In some implementations, the visual characteristic of each point of the plurality of points has a direct relationship with the probability of the respective value associated with the respective time. The visual characteristic can includes transparency and a lower transparency of each point of the plurality of points indicates a higher probability of the respective value associated with the respective time.
In some implementations, actions further include interpolating data points and visual characteristics for additional times that are between the respective times of each corresponding probability distribution function.
In some implementations, the visualization includes a continuous transparency gradient.
In some implementations, the visualization includes a discrete transparency gradient. The discrete transparency gradient includes two or more probability bands.
In some implementations, displaying further includes displaying one or more confidence intervals overlaying the transparency gradient. Actions can further include: receiving user input associated with the one or more confidence intervals, and moving, in response to the user input, the one or more confidence intervals relative to the transparency gradient.

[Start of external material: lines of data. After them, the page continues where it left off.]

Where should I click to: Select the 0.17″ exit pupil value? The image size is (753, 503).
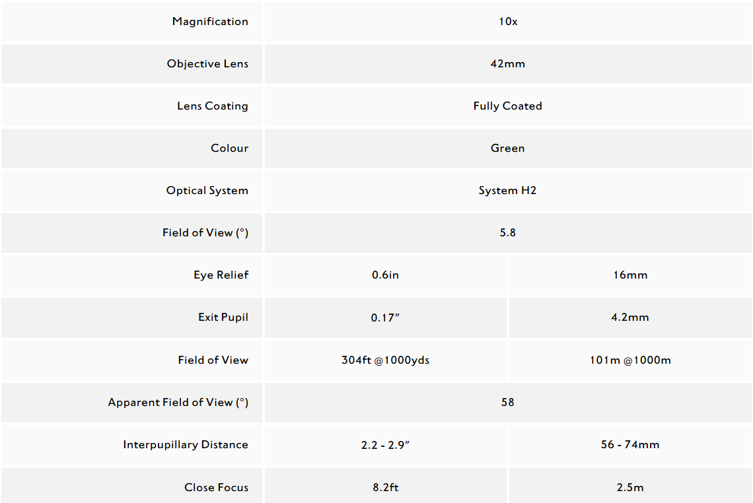coord(385,318)

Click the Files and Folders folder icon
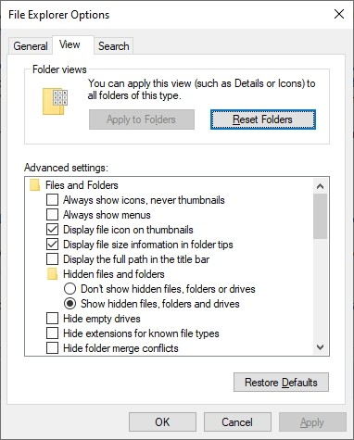34,185
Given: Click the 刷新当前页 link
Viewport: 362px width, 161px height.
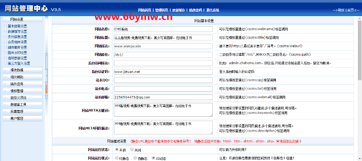Looking at the screenshot, I should [x=346, y=10].
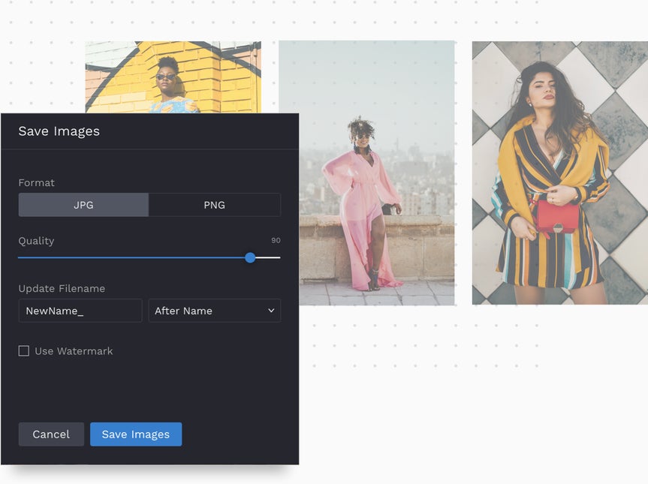Enable the Use Watermark checkbox
This screenshot has width=648, height=484.
tap(23, 350)
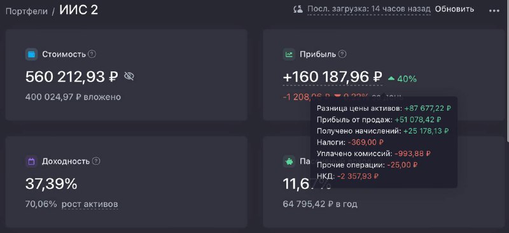Click the profit amount +160 187,96 ₽

(332, 77)
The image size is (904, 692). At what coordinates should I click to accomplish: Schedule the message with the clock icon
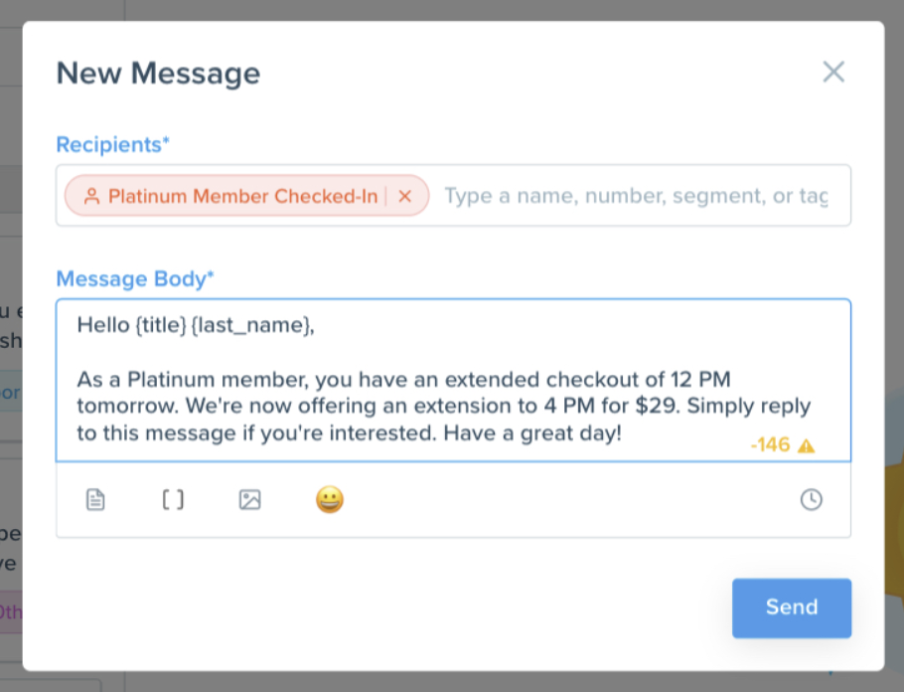tap(812, 500)
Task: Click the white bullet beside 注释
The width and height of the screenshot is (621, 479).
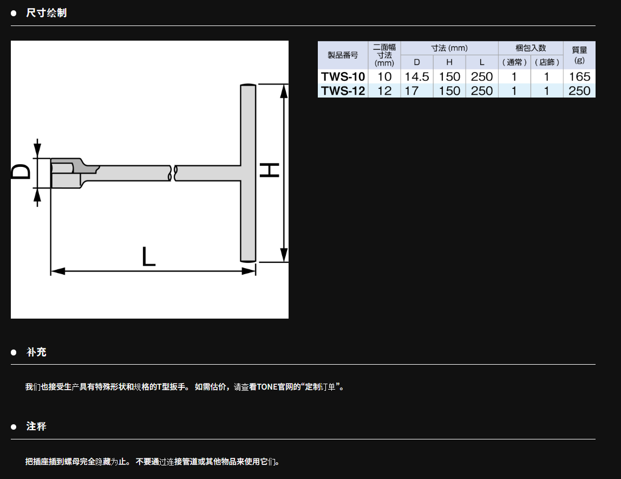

The present disclosure also provides a computer-readable storage medium coupled to one or more processors and having instructions stored thereon which, when executed by the one or more processors, cause the one or more processors to perform operations in accordance with implementations of the methods provided herein.
The present disclosure further provides a system for implementing the methods provided herein. The system includes one or more processors, and a computer-readable storage medium coupled to the one or more processors having instructions stored thereon which, when executed by the one or more processors, cause the one or more processors to perform operations in accordance with implementations of the methods provided herein.
It is appreciated that methods in accordance with the present disclosure can include any combination of the aspects and features described herein. That is, methods in accordance with the present disclosure are not limited to the combinations of aspects and features specifically described herein, but also include any combination of the aspects and features provided.
The details of one or more implementations of the present disclosure are set forth in the accompanying drawings and the description below. Other features and advantages of the present disclosure will be apparent from the description and drawings, and from the claims.
Like reference symbols in the various drawings indicate like elements.
Implementations of the present disclosure are generally directed to creating visualizations of uncertain time series. In some implementations, a visualization is provided as a graphical, visual representation of an uncertain time series. In some implementations, a probability distribution function model is received that represents the uncertain time series with one or more probability distribution functions. In some examples, the uncertain time series is provided as a series of values associated with respective time. Each probability distribution function corresponds to a discrete time within the time series. In some examples, each probability distribution function provides probabilities of values of a variable at a particular time in the time series.
In some implementations, the visualization can be generated based on the probability distribution function model to create a transparency gradient that graphically represents the probability distribution functions. For example, the transparency gradient can include, for each discrete time in the time series, a plurality of data points that each represent a value of a variable. Each data point is associated with a visual characteristic that is provided based on a probability of the value of the data point. In some examples, a visual characteristic can include a degree of transparency of a color (e.g., black) associated with the data point. In some examples, the degree of transparency of each data point has a direct relationship with the probability of the associated value for the respective discrete time. In some examples, a lower transparency (e.g., full color) indicates a higher probability of the corresponding value for the respective data point.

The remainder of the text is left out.